Code execution for MCP
- 9 minsThere is a pattern showing up more often in agent systems: instead of asking the model to call one tool at a time, let it write code that calls tools, then run that code inside a controlled environment.
At first glance, this looks like a small implementation detail. In practice, it changes three important things:
- how much context the model consumes,
- how intermediate data moves through the system,
- where the real security boundary actually lives.
This post looks at the problem, the external signals that validate it, and the architecture behind execbox as one concrete response.
Problem
The Model Context Protocol (MCP) made tool integration dramatically more uniform, but there is still a scaling problem once agents are connected to many tools or many servers.
In the naive setup, the client exposes tool definitions directly to the model, then runs a loop like:
- model inspects available tools,
- model calls one tool,
- tool result is pushed back through the model context,
- model decides the next tool call,
- repeat.
This works, but it has costs:
- every exposed tool definition consumes context,
- every intermediate result flows back through the model,
- large payloads are copied multiple times,
- multi-step control flow becomes expensive and noisy,
- the boundary between “what the model can reason about” and “what the system should execute” stays blurry.
Once you connect hundreds of tools, or even a handful of tools returning large documents or datasets, the overhead is hard to ignore.
flowchart LR
M["Model"] --> T["Tool catalog in context"]
T --> C1["Call tool A"]
C1 --> R1["Return result to model"]
R1 --> C2["Call tool B"]
C2 --> R2["Return another result"]
R2 --> M
classDef model fill:#efe7ff,stroke:#6a3fd4,color:#20113a
classDef catalog fill:#fff3d6,stroke:#d1a11f,color:#4f3200
classDef tool fill:#d8f3ef,stroke:#1b8c7a,color:#0f3c36
class M model
class T catalog
class C1,R1,C2,R2 tool
Signals
What made this pattern feel less like a personal preference and more like a real architectural direction is that Anthropic and Cloudflare both published work pointing at the same underlying issue.
Anthropic’s post, Code execution with MCP: Building more efficient agents, describes two core scaling problems with direct MCP tool usage:
- tool definitions overload the context window,
- intermediate tool results consume additional tokens.
Their proposed shift is straightforward: let the model write code against tool-like APIs, load definitions on demand, and keep intermediate processing inside the execution environment instead of replaying everything through the model.
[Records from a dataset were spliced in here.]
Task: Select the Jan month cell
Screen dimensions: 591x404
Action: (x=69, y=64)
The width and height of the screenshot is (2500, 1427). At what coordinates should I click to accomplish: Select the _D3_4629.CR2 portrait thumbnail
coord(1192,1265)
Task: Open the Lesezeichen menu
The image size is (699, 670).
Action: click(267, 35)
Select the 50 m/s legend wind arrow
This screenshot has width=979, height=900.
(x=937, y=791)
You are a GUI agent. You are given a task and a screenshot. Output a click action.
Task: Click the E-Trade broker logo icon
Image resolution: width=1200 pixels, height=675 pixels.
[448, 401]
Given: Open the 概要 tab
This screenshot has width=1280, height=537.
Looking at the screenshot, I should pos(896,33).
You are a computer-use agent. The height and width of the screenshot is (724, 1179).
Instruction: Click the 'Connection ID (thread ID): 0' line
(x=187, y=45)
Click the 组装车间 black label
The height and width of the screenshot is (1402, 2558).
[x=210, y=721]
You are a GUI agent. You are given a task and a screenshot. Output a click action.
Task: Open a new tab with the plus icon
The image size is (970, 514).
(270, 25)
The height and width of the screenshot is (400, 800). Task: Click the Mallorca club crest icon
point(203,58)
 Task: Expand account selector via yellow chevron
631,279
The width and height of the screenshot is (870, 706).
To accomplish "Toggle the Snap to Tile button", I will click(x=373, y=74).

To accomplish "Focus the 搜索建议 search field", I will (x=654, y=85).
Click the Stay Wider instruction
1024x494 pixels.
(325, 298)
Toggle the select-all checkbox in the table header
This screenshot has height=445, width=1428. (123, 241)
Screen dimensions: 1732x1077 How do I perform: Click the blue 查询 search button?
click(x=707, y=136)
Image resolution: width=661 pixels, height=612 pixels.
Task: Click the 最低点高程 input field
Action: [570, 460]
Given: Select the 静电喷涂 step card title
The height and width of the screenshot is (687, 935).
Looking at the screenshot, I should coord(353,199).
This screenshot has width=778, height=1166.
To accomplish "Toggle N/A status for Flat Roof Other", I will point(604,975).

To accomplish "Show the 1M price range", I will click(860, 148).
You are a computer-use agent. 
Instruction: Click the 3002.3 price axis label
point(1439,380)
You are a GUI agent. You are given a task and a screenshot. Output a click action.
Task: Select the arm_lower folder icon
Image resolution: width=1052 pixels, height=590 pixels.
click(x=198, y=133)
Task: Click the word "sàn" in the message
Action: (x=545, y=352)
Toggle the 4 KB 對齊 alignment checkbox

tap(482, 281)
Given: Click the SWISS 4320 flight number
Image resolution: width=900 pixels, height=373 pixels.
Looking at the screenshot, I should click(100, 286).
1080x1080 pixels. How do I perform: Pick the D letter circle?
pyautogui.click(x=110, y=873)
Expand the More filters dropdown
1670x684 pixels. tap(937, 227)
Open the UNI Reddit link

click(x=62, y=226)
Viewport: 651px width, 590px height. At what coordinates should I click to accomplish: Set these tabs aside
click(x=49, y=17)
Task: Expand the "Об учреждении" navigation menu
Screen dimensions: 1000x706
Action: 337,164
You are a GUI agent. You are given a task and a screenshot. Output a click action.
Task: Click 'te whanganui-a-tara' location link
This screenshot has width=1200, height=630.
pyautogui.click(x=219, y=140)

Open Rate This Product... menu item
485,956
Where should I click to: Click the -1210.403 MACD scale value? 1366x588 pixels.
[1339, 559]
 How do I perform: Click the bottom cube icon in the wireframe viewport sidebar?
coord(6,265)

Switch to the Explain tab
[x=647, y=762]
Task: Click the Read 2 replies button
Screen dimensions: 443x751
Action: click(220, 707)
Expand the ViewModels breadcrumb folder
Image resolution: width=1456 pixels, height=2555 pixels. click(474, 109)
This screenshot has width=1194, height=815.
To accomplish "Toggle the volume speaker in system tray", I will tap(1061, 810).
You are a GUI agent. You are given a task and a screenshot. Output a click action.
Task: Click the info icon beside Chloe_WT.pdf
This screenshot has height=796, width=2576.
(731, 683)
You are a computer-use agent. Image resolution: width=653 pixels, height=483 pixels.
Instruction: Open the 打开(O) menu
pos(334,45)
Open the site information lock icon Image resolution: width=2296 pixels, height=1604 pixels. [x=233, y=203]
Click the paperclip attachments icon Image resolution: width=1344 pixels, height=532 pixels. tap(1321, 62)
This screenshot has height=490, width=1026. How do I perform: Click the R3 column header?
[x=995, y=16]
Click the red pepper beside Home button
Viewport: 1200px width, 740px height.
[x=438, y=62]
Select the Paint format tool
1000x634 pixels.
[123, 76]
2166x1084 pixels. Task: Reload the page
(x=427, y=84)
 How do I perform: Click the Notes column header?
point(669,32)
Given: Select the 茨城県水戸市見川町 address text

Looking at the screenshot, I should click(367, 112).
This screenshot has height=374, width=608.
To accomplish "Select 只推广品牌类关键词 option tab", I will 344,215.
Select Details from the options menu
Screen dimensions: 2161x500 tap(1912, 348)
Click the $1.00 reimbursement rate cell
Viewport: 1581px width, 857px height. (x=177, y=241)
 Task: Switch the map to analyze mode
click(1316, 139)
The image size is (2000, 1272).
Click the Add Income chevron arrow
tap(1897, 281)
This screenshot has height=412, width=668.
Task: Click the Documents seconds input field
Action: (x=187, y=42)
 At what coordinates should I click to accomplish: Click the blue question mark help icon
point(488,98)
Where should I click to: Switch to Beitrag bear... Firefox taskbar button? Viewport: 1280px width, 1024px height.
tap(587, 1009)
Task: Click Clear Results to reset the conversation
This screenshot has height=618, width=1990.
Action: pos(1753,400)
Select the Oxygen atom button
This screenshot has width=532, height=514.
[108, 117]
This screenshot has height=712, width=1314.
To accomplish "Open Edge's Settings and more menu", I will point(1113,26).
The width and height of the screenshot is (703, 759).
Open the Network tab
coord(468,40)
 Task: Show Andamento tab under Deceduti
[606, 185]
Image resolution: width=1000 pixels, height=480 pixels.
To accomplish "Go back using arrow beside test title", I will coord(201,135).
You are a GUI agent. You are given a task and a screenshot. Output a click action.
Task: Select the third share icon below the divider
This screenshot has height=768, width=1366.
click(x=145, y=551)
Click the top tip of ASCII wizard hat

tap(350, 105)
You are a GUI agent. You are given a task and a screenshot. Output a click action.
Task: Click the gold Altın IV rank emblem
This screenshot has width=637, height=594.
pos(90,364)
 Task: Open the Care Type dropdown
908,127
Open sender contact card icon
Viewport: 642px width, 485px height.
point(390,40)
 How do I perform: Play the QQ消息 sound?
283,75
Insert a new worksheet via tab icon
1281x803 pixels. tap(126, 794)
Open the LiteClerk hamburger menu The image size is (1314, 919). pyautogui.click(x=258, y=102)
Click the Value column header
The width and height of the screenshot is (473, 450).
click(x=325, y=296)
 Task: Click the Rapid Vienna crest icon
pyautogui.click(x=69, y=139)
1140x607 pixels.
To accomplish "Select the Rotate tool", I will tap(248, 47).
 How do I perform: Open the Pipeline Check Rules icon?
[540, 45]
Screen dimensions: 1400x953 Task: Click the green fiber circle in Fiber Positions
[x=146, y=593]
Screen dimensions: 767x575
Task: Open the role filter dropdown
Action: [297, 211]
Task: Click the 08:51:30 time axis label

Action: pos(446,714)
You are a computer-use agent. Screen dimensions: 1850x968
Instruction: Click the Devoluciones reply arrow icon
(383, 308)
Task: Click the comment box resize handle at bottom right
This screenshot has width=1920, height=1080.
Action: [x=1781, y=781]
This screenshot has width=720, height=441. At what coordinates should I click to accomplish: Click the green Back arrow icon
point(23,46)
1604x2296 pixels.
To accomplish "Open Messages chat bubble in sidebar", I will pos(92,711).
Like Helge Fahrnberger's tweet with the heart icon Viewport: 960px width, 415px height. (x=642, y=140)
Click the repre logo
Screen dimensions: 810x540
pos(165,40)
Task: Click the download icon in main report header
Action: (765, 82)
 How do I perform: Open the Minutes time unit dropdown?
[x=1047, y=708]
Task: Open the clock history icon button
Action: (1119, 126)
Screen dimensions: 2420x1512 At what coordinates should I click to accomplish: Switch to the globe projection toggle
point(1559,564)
Cloudflare’s post, Code Mode: give agents an entire API in 1,000 tokens, makes the same argument from a different angle. They describe “Code Mode” as replacing a large tool surface with a much smaller interface where the model writes code against a typed SDK, then executes that code. For their Cloudflare API MCP server, they report a fixed footprint of around 1,000 tokens and claim a 99.9% reduction versus a naive full-tool exposure.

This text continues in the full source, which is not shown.